The Return of Captain John Emmett - Elizabeth Speller

This was Speller's first book, and a good one too.  An amateur detective, some red herrings, and a friend who rates Mrs Christie (Agatha) highly was only part of the joy I discovered between the sadness of the story.  Laurence Bartram escaped death in WW1, and several years later finds himself with a lot of time on his hands, and a book to write.  A book about ancient churches of England.  The manuscript is not finished, and sits under a layer of dust in his small flat in London, whilst he stares out of the window, thinking about his past.

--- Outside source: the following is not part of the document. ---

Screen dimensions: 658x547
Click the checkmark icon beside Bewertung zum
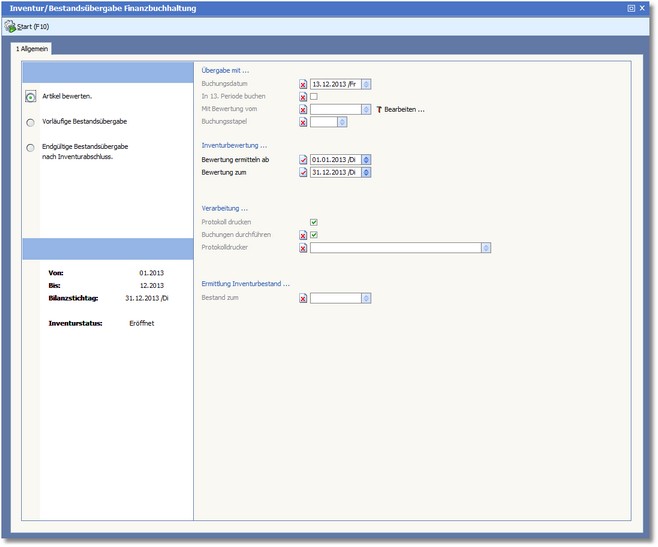tap(303, 173)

A past which includes the death of his wife and child, bravery in the war, a book to write and somehow nothing to urge him on.   Until, that is, a letter from the sister of an old schoolfriend arrives, and he is asked to find out why that friend committed suicide.                                                                                                                                                    

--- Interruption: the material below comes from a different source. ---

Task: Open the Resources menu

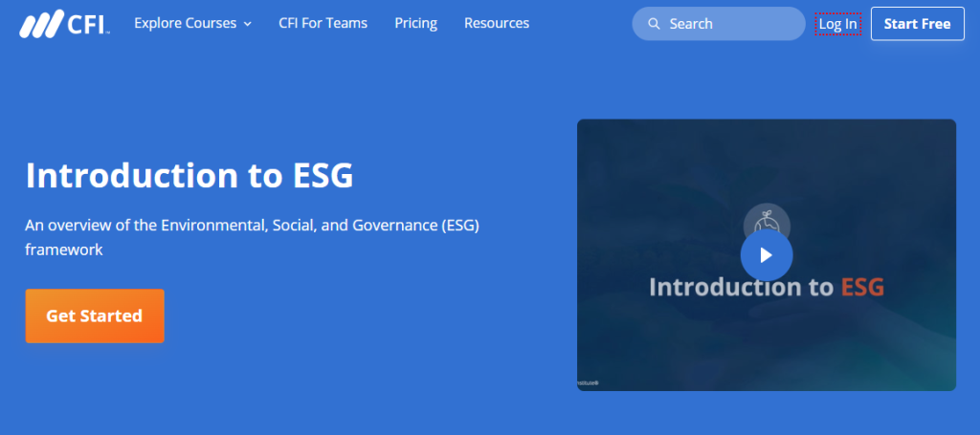Action: pyautogui.click(x=496, y=23)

When he gets to re-meet Mary Emmett she asks if he could possibly find out for her.  He remembers John Emmett fondly because of a great kindness when he was a young teen.  He remembers Mary Emmett from that time, and marvels that she is still the attractive woman he remembers from his teens.  He agrees to make a few enquiries and in modern parlance, that's when the can of worms is opened.  What he uncovers is a dreadful perversion of justice, much cruelty and a great deal of revenge.

There are descriptions of some of the horrors of war, but not such much the death and destruction caused by the battlefield, but a good deal about those soldiers "shot at dawn" - meaning that they were sentenced to death because of extreme cowardice or desertion.  In fact over 300 servicemen were executed in WW1, although over 3,000 death sentences were issued, most were commuted.  Only three officers suffered the same fate.                                                                                                                                                                                                                                                                   This was a book I couldn't put down, and Speller has a lovely style.  Some good read herrings make the final reveal a bit of a gasper,  and it is then that all the loose ends are knitted together - including a rather shocking epilogue which must not be ignored.  And does Laurence get the girl?  for that is the side story in this book.  He is attracted, but does not think it seemly at first.  She seems to like him but there are mysteries about Mary.  You'll find out.